- [PROVIDED ENTRIES]
————————

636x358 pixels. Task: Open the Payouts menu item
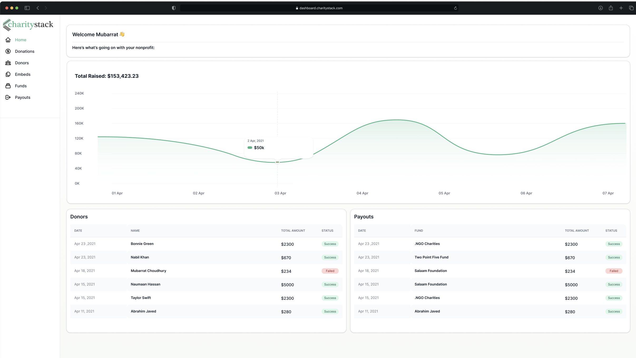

————————

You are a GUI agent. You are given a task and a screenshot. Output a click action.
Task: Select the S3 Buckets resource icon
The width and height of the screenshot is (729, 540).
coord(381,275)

————————

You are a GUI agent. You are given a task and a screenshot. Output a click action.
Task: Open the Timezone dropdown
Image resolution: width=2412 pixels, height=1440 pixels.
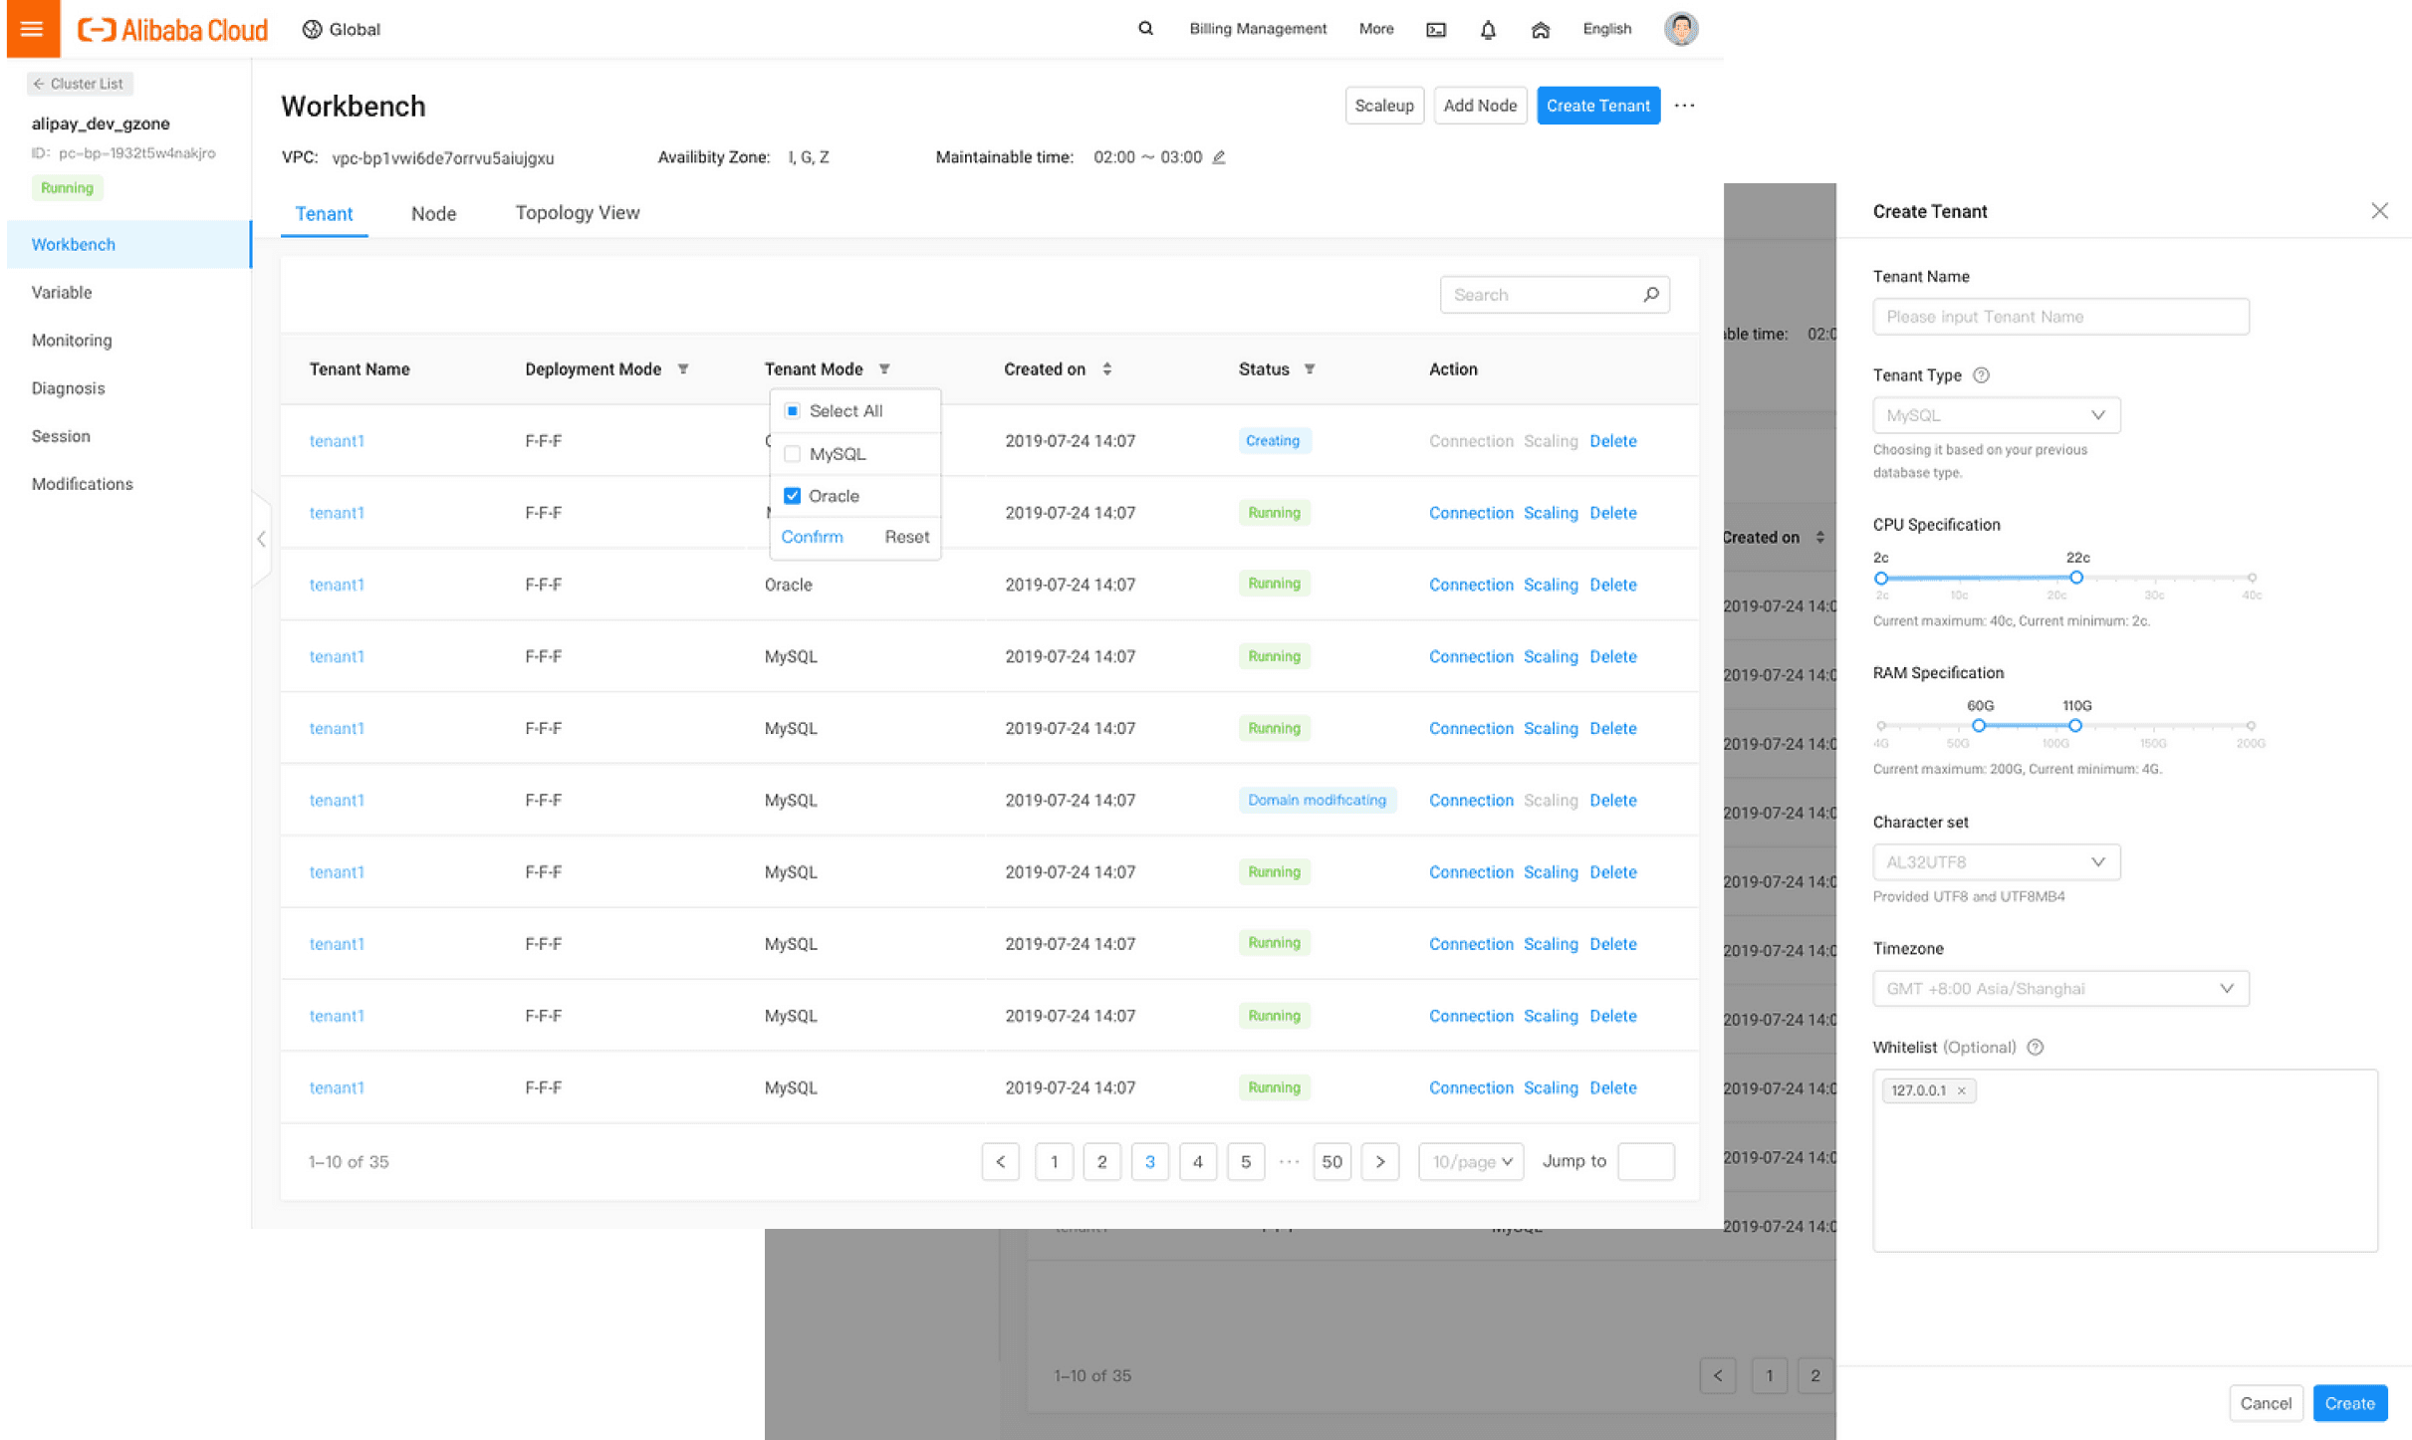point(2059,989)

————————

- [HOW TO COMPLETE THIS TASK]
Give the total number of lines in the entries that contain the word "Open", with no other words.

- [ANSWER SECTION]
2